▶ _ACTION ITEM_
After locating the line that contains "Yorum (22, 1275)" in the records below, write out exactly that line and each line after it through the one that contains "Forum (57, 70)", and nothing else.

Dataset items
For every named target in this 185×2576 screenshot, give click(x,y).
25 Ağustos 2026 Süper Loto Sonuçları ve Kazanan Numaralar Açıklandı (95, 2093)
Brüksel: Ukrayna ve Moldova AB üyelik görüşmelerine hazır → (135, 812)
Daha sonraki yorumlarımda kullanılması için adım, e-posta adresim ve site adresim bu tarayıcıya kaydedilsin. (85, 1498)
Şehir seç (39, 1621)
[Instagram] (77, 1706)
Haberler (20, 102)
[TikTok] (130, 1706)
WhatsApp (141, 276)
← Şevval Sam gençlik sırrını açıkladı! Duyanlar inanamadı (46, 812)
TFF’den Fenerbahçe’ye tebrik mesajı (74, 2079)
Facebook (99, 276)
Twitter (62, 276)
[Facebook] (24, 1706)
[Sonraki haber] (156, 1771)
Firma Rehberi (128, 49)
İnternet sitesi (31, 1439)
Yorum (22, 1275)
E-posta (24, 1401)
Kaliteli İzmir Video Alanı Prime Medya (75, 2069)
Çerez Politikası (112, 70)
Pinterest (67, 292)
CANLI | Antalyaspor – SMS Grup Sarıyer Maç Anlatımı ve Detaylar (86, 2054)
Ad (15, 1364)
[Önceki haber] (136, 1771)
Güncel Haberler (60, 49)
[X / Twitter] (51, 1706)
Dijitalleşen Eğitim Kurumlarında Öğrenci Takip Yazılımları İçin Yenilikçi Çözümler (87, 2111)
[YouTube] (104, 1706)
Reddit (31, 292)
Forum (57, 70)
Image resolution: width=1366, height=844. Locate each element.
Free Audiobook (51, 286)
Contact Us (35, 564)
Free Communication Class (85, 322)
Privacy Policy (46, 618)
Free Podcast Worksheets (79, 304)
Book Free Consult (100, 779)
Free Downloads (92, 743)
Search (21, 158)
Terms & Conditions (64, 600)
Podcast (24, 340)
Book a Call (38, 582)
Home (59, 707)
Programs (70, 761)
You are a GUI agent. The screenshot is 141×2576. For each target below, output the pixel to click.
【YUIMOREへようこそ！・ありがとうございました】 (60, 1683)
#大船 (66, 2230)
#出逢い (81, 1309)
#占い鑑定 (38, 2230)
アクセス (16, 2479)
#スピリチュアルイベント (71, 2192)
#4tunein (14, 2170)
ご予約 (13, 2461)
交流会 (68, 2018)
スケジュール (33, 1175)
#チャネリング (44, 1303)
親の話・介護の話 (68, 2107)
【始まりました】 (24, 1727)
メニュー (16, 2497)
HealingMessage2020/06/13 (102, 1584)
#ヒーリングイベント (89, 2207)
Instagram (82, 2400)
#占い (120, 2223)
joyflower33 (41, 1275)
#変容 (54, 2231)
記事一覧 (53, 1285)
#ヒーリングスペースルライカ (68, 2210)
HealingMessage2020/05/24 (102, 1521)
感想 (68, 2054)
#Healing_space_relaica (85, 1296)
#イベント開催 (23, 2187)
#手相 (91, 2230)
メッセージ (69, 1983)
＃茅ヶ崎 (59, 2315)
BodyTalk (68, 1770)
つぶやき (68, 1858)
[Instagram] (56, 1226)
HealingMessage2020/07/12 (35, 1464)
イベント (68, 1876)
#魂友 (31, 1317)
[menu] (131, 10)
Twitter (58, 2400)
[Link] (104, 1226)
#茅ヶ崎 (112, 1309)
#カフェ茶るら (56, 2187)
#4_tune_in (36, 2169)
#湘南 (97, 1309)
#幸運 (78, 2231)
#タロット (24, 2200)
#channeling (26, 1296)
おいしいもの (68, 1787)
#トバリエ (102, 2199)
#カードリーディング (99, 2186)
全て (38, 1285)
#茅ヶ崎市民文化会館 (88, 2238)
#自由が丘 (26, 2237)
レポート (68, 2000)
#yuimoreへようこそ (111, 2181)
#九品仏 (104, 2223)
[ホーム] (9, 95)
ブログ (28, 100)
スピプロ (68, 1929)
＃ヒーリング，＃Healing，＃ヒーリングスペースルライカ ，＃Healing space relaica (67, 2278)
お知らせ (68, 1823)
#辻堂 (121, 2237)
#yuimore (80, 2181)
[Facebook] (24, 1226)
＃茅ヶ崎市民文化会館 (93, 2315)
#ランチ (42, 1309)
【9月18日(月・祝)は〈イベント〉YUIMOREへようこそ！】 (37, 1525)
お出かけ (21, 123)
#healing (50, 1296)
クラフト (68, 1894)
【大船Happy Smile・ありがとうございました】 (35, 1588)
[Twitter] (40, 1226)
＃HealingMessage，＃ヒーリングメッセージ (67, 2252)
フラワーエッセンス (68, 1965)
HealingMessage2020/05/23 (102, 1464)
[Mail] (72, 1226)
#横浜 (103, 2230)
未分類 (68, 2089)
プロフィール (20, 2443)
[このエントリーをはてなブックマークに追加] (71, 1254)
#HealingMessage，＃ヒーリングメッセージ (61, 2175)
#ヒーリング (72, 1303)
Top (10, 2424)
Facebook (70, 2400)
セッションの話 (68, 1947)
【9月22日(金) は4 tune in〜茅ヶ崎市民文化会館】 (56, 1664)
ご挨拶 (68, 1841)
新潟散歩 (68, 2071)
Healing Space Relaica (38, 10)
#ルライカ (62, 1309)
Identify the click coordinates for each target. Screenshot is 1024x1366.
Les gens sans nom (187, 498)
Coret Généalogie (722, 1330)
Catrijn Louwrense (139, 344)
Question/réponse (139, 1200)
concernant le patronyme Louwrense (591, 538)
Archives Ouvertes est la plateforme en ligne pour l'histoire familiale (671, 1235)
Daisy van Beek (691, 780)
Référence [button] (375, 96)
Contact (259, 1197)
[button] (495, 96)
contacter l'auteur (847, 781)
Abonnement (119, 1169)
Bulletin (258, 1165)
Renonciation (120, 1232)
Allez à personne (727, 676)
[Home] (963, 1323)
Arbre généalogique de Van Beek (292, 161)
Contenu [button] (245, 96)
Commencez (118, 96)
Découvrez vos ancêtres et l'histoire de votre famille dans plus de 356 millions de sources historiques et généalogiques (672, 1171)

▶ _EXERCISE ANSWER_
Yorum (22, 1275)
E-posta (24, 1401)
Kaliteli İzmir Video Alanı Prime Medya (75, 2069)
Çerez Politikası (112, 70)
Pinterest (67, 292)
CANLI | Antalyaspor – SMS Grup Sarıyer Maç Anlatımı ve Detaylar (86, 2054)
Ad (15, 1364)
[Önceki haber] (136, 1771)
Güncel Haberler (60, 49)
[X / Twitter] (51, 1706)
Dijitalleşen Eğitim Kurumlarında Öğrenci Takip Yazılımları İçin Yenilikçi Çözümler (87, 2111)
[YouTube] (104, 1706)
Reddit (31, 292)
Forum (57, 70)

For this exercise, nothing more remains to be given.